Les réseaux sociaux, une réalité pour tous, et surtout, un outil de communication pour les entreprises de transport et de tourisme. Mais comment vraiment mesurer son retour sur investissement?
Dans le dernier numéro de Bus & Car – Tourisme de Groupe, nous vous proposions une enquête sur la stratégie digitale, le champ des possibles ouvert par l’ensemble des réseaux sociaux. LinkedIn, Facebook, Twitter, Instagram et autres sont en effet des vitrines numériques que l’on peut utiliser pour communiquer auprès de ses clients, nouer de nouvelles relations, et optimiser sa visibilité médiatique. Mais, au final, « le temps et l’énergie qui doivent y être consacrés en valent-ils la chandelle? Le digital est-il un bon relai des contacts réels entre producteurs et clients? Ne pas être présent sur les réseaux sociaux est-il une erreur pour toucher les nouvelles générations? », des questions abordées à Tour & Group par Mathilde Mignon, directrice de l’agence en relations publiques et communication digitale RP Digital. Spécialisée sur les secteurs du tourisme et de la culture, son travail consiste à aider ses clients (TO, destinations touristiques, musées, compagnies de transport…) à développer leur notoriété à travers les réseaux sociaux, les relations presse et les relations influenceurs. Une large partie du dossier publié le mois dernier dans nos colonnes fut ainsi détaillée par cette intervenante experte de la stratégie digitale, partant d’un constat étonnant: les dépenses liées aux médias sociaux auraient augmenté de plus de 230 % entre 2009 et 2017, représentant désormais près de 12 % des budgets marketing totaux, alors qu’à peine plus de 20 % des spécialistes du marketing expliquent être en mesure de prouver l’impact de ces efforts d’un point de vue quantitatif.

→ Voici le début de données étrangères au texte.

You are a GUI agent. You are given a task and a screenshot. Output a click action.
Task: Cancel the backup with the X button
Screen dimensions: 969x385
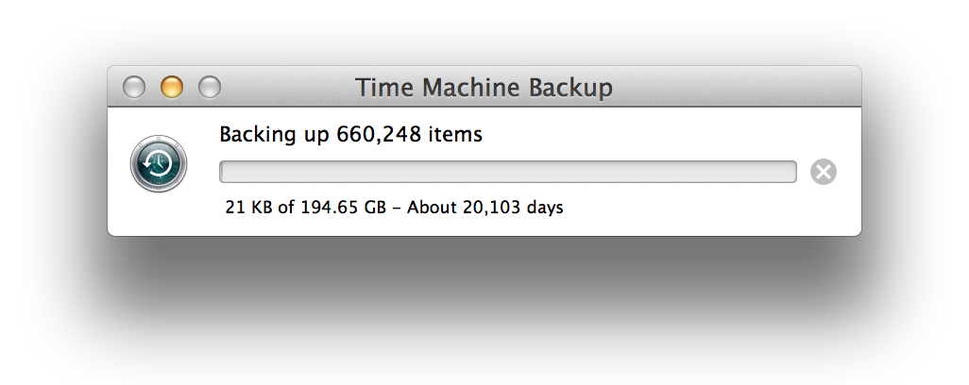824,172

Démystifier les « likes » sur Facebook, évaluer les taux d’engagements de ceux qui vous suivent, avoir les bons indicateurs en fonction des différents réseaux, communiquer ou pas sur tel ou tel autre réseau et pourquoi… autant de sujets évoqués par Mathilde Mignon, dont l’intervention s’est poursuivie au-delà de cette conférence, avec des conseils personnalisés pour les (nombreux) participants en demande. C’est bien ça aussi la force de l’événement Tour & Group, mettre les uns et les autres en relation, durant quatre jours, dès le premier café. Puis sans limite de durée, entre autres via les réseaux.
Vous vous demandez ce que ce Playmobil peut bien faire ici? Sachez d’abord qu’il est à l’effigie du Chevalier de Malte, donc rien de très incongru à le montrer. Notez ensuite que depuis le début des années 1970, la société Playmobil produit justement une partie de ses figurines à Malte. Comprenez ensuite qu’il fut la super mascotte de Tour & Group, offert par Dominic Micallef (directeur France de l’Office de tourisme de Malte) à tous les participants, avec un défi: lui faire vivre des aventures et surtout en partager les photos via le réseau WhatsApp avec un groupe créé à partir des contacts de chaque participant. Résultat, le chevalier Playmobil, qui avait commencé ses séances photos sur Malte, a beaucoup voyagé ensuite avec, ne serait-ce que durant les deux jours qui ont suivi le retour de l’opération, plusieurs dizaines de clichés venus de toutes les régions de France et même de Belgique.